Goal:
Please tally the lines in the items below that contain the string "action", treating uppercase and lowercase as different. Reply with the number alone.

+++ Source material

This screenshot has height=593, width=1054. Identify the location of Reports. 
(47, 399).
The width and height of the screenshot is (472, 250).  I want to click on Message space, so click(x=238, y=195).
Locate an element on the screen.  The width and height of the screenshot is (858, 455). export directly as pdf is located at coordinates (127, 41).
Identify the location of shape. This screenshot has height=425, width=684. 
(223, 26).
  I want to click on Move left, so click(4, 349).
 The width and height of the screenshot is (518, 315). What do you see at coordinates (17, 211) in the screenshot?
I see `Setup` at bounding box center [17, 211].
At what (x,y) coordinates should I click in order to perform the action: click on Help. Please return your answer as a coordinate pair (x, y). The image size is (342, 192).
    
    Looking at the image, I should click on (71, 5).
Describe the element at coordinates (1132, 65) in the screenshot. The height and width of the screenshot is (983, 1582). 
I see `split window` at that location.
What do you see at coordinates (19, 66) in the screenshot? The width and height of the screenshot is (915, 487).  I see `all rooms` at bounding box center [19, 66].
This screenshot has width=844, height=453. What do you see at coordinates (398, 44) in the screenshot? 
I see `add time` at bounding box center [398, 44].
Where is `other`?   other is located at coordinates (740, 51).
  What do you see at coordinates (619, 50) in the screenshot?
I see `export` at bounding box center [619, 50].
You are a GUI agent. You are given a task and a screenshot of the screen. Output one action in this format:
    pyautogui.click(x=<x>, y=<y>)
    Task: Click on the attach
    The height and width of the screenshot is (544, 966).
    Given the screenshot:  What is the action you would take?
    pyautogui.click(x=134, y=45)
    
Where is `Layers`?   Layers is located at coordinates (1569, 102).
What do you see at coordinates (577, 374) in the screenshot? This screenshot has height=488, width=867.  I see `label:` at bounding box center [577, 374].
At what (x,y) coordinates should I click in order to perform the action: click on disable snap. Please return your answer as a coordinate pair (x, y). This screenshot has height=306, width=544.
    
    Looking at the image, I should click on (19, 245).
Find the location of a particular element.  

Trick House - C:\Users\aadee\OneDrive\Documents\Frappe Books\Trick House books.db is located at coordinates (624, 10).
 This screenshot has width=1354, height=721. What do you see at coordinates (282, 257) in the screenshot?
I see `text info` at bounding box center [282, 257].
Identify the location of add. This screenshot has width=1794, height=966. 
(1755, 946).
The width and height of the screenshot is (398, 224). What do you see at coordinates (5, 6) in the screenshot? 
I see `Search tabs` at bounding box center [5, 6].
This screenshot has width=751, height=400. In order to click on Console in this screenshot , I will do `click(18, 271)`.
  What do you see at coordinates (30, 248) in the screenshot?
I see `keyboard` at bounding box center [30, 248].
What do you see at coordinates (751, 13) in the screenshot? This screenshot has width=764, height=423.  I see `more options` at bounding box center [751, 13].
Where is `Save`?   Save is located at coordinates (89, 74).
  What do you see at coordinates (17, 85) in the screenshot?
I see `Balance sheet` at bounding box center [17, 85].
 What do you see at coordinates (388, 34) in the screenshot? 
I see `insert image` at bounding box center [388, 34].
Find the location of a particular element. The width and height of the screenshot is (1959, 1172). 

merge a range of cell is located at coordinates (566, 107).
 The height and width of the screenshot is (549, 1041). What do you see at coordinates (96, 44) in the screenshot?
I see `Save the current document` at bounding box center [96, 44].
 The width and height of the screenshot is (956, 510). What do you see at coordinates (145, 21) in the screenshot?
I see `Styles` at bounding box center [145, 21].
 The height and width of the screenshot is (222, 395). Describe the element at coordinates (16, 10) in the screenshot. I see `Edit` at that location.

++++++

Answer to the exercise:
4